Derrida and the Visual

Lead Research Organisation: University of Reading
Department Name: Art

Abstract

The seminal writings of Jacques Derrida have done much to transform philosophy and literary theory. However, his influence in aesthetics and art theory has been far more limited. This book sets out to ask why, and to open up Derrida's work to contemporary art practice and ongoing debates in aesthetics and art criticism.

Derrida wrote a relatively small number of texts on art, quite a few of them not translated into English, many yet to be discussed critically. It was not until the mid-70s, almost a decade after the initial impact felt by his work in philosophy and literature, that Derrida sought to demonstrate how deconstruction could be performed on canonical works in the philosophy of art, and how artworks could themselves be deconstructive of philosophical and historical discourses on art.

Simply put, deconstruction does two things. It exposes internal contradictions and unquestioned assumptions in texts, to reveal how what is thought or claimed to be marginal and supplementary to an argument or a theoretical position is in fact constitutive of it. And second, it seeks to dissolve the binary and hierarchical oppositions structuring traditional and canonical discourses on art, be they philosophical or art historical. So, Derrida's writings try to show how on the one hand discourses on art tend to desire, claim, or assume authority over the 'mute' work of visual art, and thereby subordinate the visual to writing; and on the other how ostensibly 'mute' works are saying something all the more powerful for their silence, an authoritarianism from which discourses on art might seek to liberate themselves. Art, for Derrida, has always been complicit with its philosophical determination, in that it has borrowed from philosophy the means with which to define, explicate, legitimate and historicise its practices. In this way all works of art are always already 'textualised' in the expanded sense Derrida gives to this term.

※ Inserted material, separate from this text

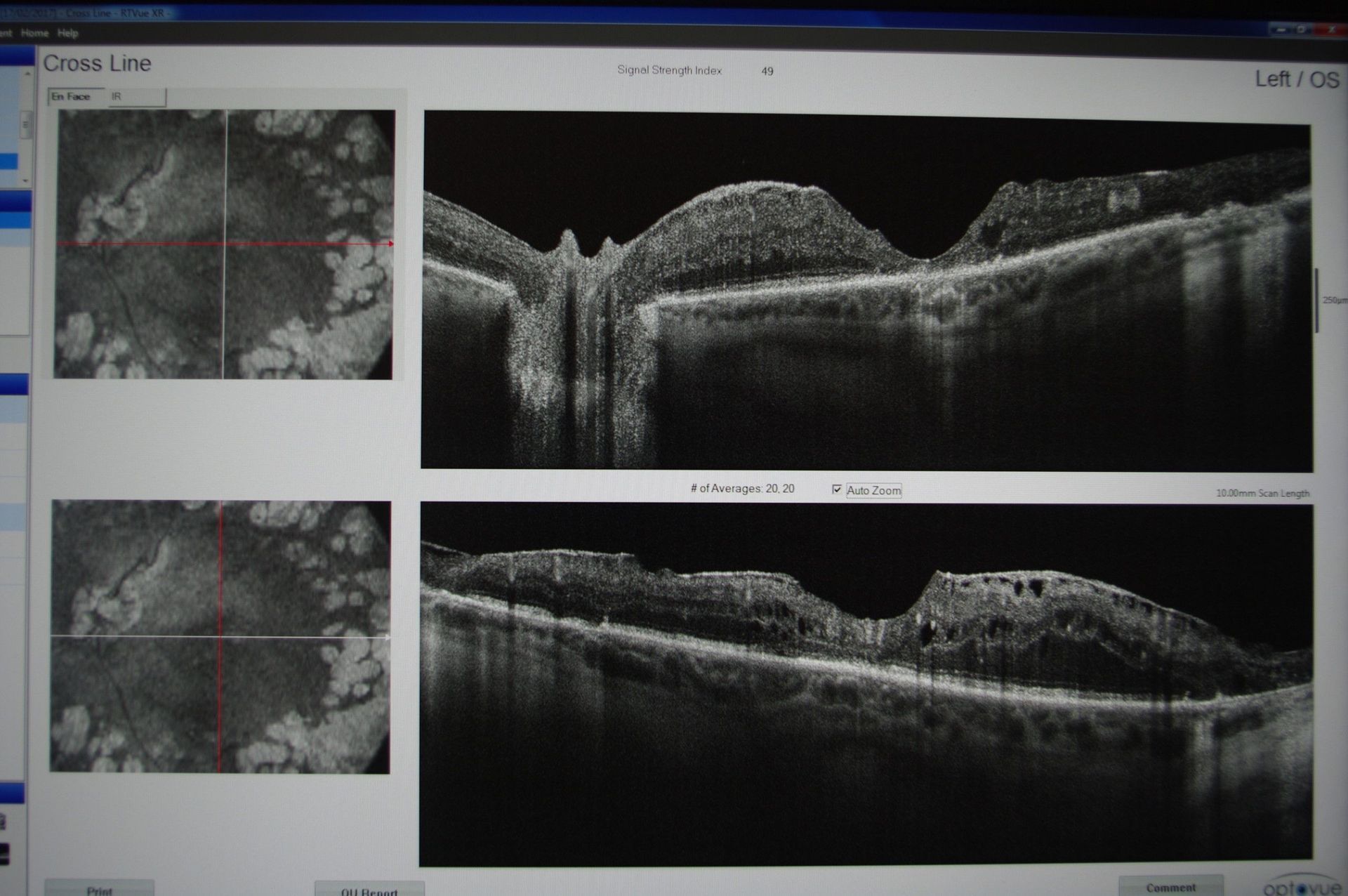Switch to the En Face tab
The image size is (1348, 896).
coord(72,97)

But here lies a problem with Derrida's writing on art: its alleged privileging of theory over practice, something which would run counter to Derrida's expressed intentions. The matter is not helped by Derrida himself suggesting that the way in which deconstruction has been theoretically formalised makes it seem as if it has more affinity with written discourse than with the visual. This is an important admission, one which the book will seek to examine in detail.

The challenge is to show how deconstruction is as pertinent to discourses on art as it is to those on philosophy and literature. By examining all of Derrida's writing on art in the context of the major criticism made of that writing, by taking account of the performativity and expanded practices of contemporary art, and by bringing Derrida's work into confrontation and dialogue with one of his contemporaries, Jacques Rancière, whose work addresses in detail the question of the relation of writing to the visual, theory to practice, Derrida and the Visual will argue that deconstruction can narrow the gap between theory and practice from the side of practice.

Derrida often spoke of the need for new sorts of knowledge and communication, for instance a 'university to come' in which a 'new humanities' would welcome the transformative effects of the practical aspects of art making and the performativity of art practice; yet the emphasis in his work tends to be on literature and fiction and the performative force of the linguistic speech act. Derrida has seemingly little to say about contemporary art and aesthetic education and those facets of it which may make a positive difference to the teaching of humanities subjects. But what he does say is significant, and this book will make good the imbalance by drawing out the full implications of Derrida's texts on visual art for philosophy and art theory, and of his thinking for visual art.

The book will be published by Edinburgh University Press, 'Frontiers of Theory' series, 2010.